An anonymous reader writes "Thunderbolt ports have been spotted on a PC motherboard, but the reality is that the technology is far from mainstream outside of Apple products. Which is why it is interesting to hear Intel predict that 'a hundred' Thunderbolt devices are expected to be on the market by the end of the year. The comment was made this week at Intel's presentation at IDF in Beijing. Ultrabooks with Thunderbolt are expected to appear this year."

4 of 351 comments (clear)

  1. What is it? by Anonymous Coward · · Score: 5, Informative

    In short, it's a combination of both Mini DisplayPort and PCI Express, multiplexed together and demultiplexed at the reciever, but the controller is smart enough to maintain backwards compatibility with regular old displayport 1.2, so your MiniDP adapters will still work.

  2. Re:What is it again? by DurendalMac · · Score: 5, Informative

    Ah, but this is one port to rule them all. Conceivably, this could be the only port (aside from the charger) on an ultrabook, maybe a USB port or two in addition. Add a Thunderbolt docking station and you can add ANY port that can be placed on a PCIe bus, even an external GPU.

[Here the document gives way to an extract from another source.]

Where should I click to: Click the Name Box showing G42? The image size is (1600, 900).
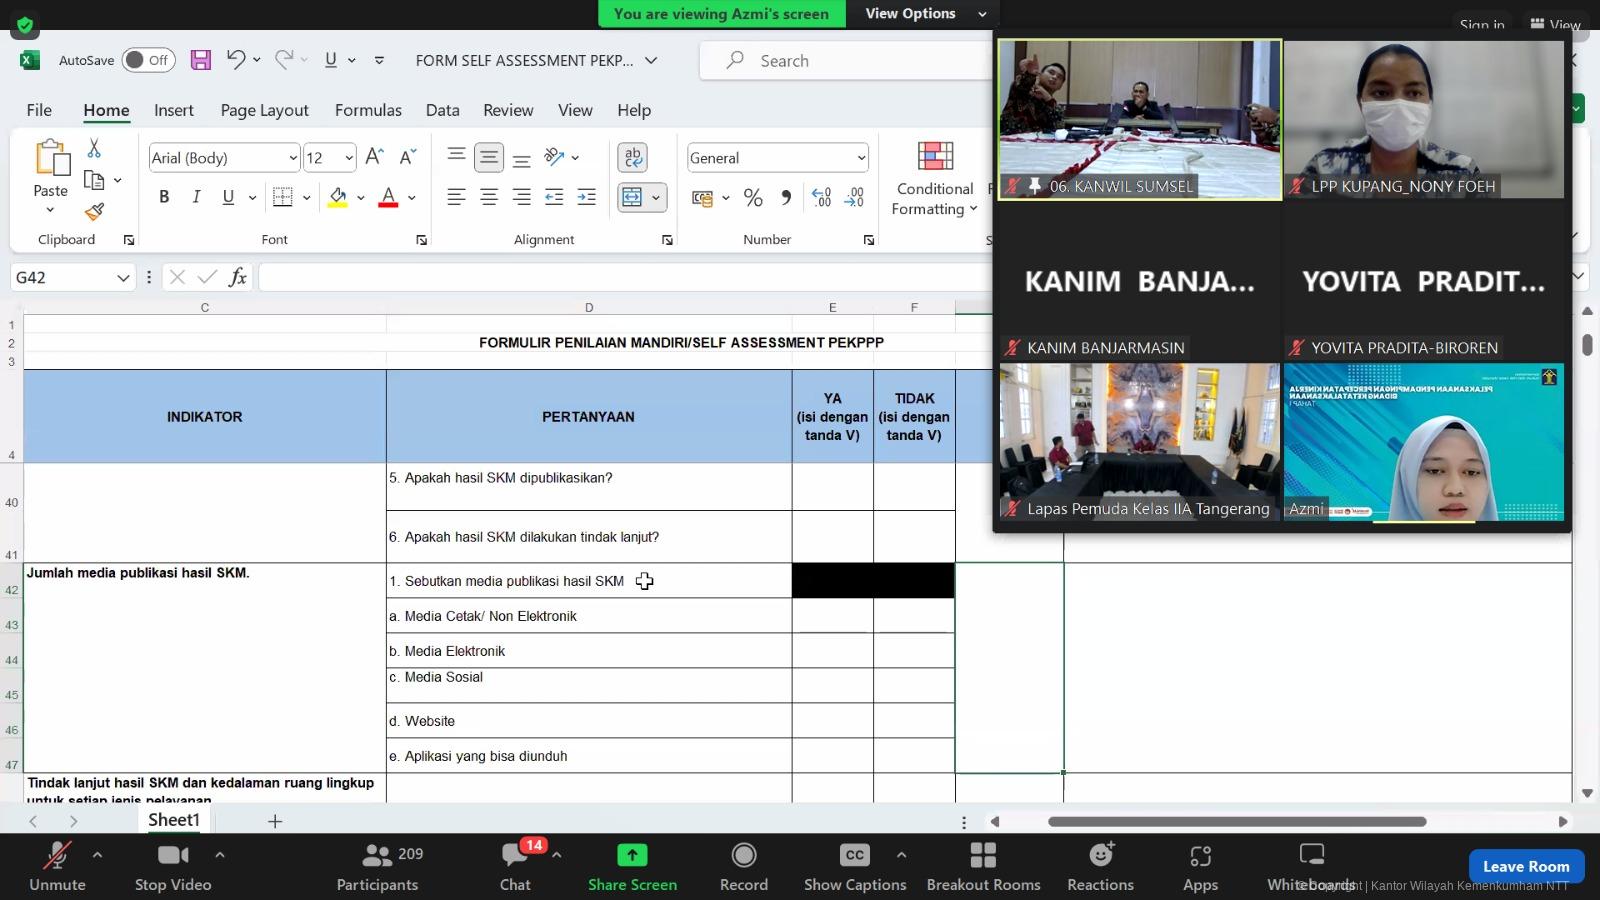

  3. The God Cable by Anonymous Coward · · Score: 5, Informative

    I understand it's just another port to plug things in. Just what we need, laptops with fifteen different input and output ports. VGA, DVI, HDMI, DP, USB3, whatever thunderbolt is, FW, eSATA, unique docking connector, Ethernet, unique power socket, and a card reader for eighteen different cards. I'm sure I've missed a few.

    The point is, it's a "God cable." It can, without exaggeration, replace all of those you listed, except the power socket one.
    (For example, A MacBook Air has a thunderbolt port and one USB port, and can connect to all the other peripheral types you mention with just those. And that USB port is just for convenience.)

    Unfortunately, it's currently priced accordingly. Also, it suffers from the Competing Standards problem.

  4. Wow, Slashdotters have gotten stupid by Anonymous Coward · · Score: 5, Informative

    Thuderbolt just extends the PCIe bus to external devices, with all the speed and flexibility that entails, no biggie, right? Sure, it means you really could get rid of all the other ports completely and use a breakout cable if necessary (only in the interim as other types of ports might just go away), making devices much smaller and simpler. But we don't want fantastic new things, we just want solid legacy support for 10 - 20 year old standards.

    Really. All a geek should need to know is "externalize PCIe". All the speed of an internal bus (and more) without having to physically put the card into the machine, and even being able to do it at a distance. Greater modularity, better performance. But apparently it's bad to have newer, better things, when we could just stick with the older, crappier. Right?